Slight Increase in Automated Hacking Attempts in Rhode Island

In the course of the last fortnight, Rhode Island has seen how the number of automated hacking attempts has grew. According to evidence from Windows servers secured by Syspeace, there was a rise of 15 percent in brute-force attacks per server. At the same time, there was no change in the number of automated hacking attempts in the whole USA.

The sum total of attacks on Windows servers secured by Syspeace went up slightly during the previous 14 days in Rhode Island as 110 automated hacking attempts per Windows servers were recorded by Syspeace. That means the brute-force attacks increased by 15 percent. The number of brute-force attacks blocked by Syspeace in Rhode Island was 110.

For the purpose of comparison, there has been a surge of the number of automated hacking attempts in Washington and Michigan. With 1,400 blocked brute-force attacks per Windows server secured by Syspeace the previous 14-day period, Washington has witnessed a surge of 18 percent compared to the 14 days prior. In Michigan, the amount has shot up by 14 percent to 790 brute-force attacks per Syspeace-secured Windows Server.

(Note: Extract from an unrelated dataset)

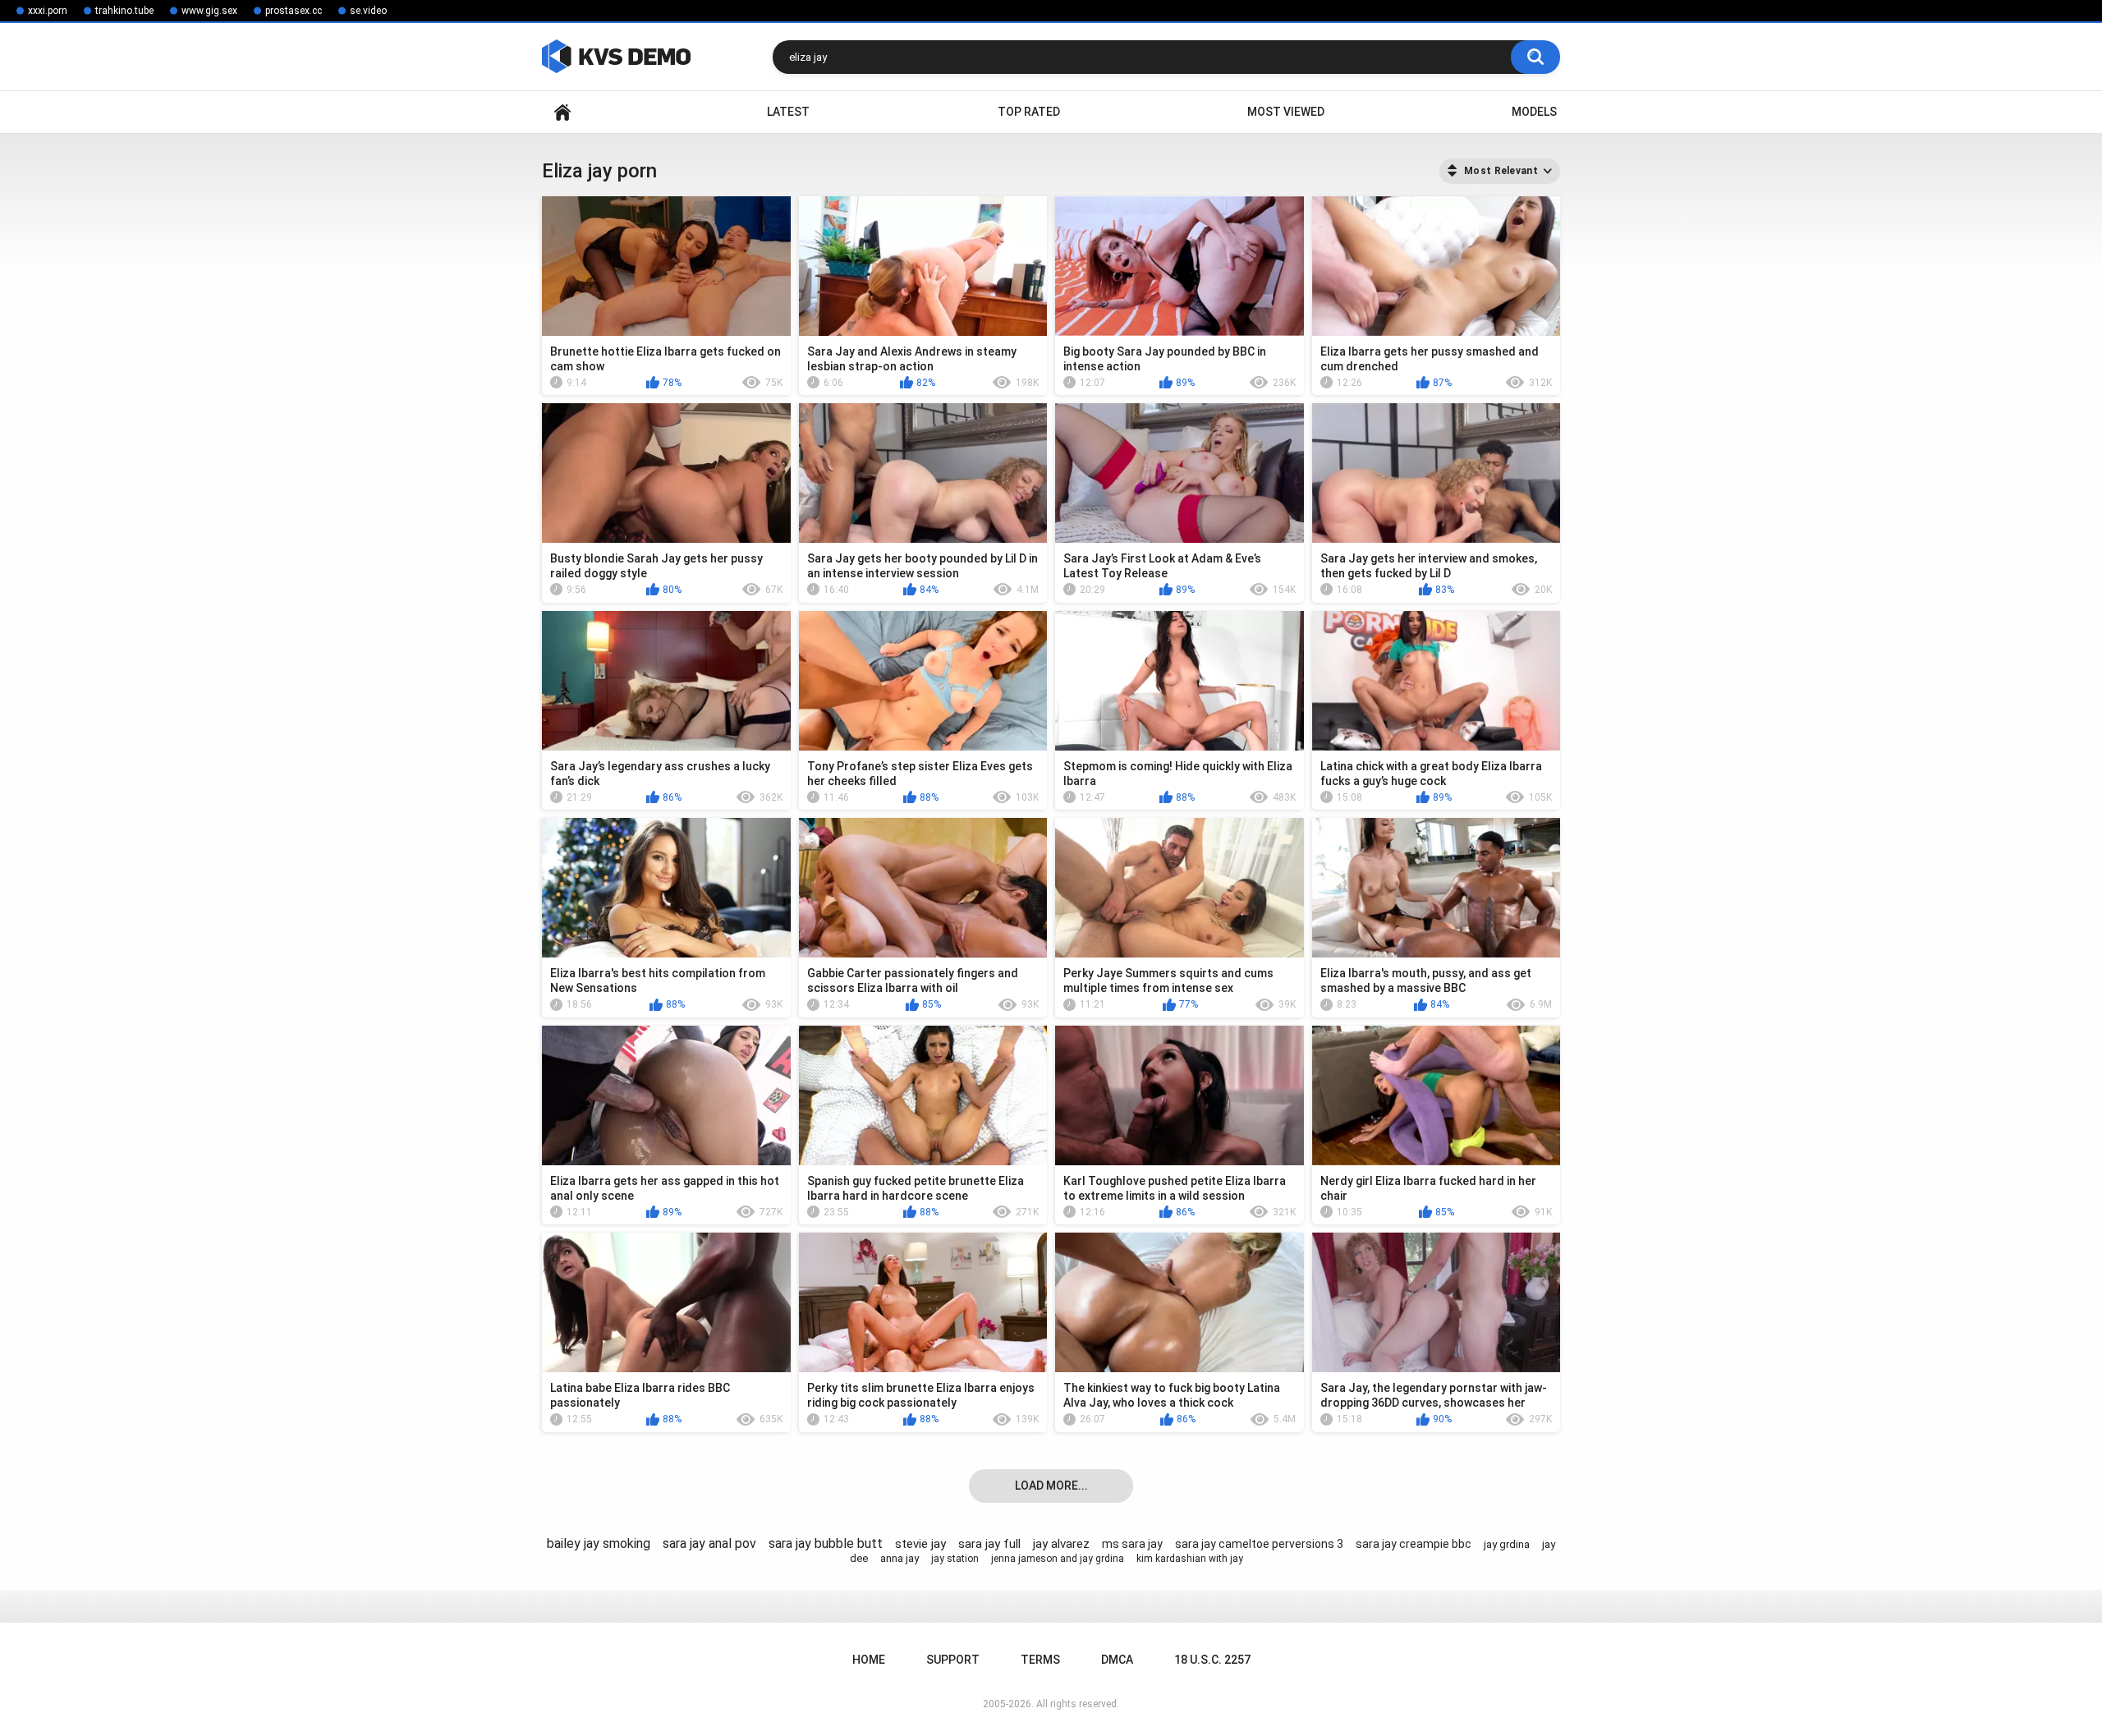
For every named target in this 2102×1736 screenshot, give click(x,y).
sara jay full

All around the USA, brute-force attacks on Syspeace-secured Windows Servers have been almost the same, but, as said, Rhode Island has escalating troubles. Up until now, this year there have been 1,000 automated hacking attempts per Syspeace-secured server in the USA. The automated hacking attempts have shot up by 45 percent on a year-to-year comparison. In other words, the number of brute-force attacks blocked by Syspeace in the USA was 420,000.

The evidence comes from Syspeace, a service provider that fights brute-force attacks. Syspeace wants to make the digital world safer for businesses, one server at a time. Having collected and analyzed information on brute-force attacks since 2012, Syspeace is a global trendsetter on the topic. The company believes that cyber security management doesn’t have to be complicated and expensive.

An automated hacking attempt consists of an attacker submitting many passwords or passphrases with the hope of eventually guessing them. The attacker systematically inspects all possible passwords and passphrases and tries to find the correct one.

To keep systems secure and block brute-force attacks, Syspeace provides software that shields companies from IT theft, combined with exceptional customer support.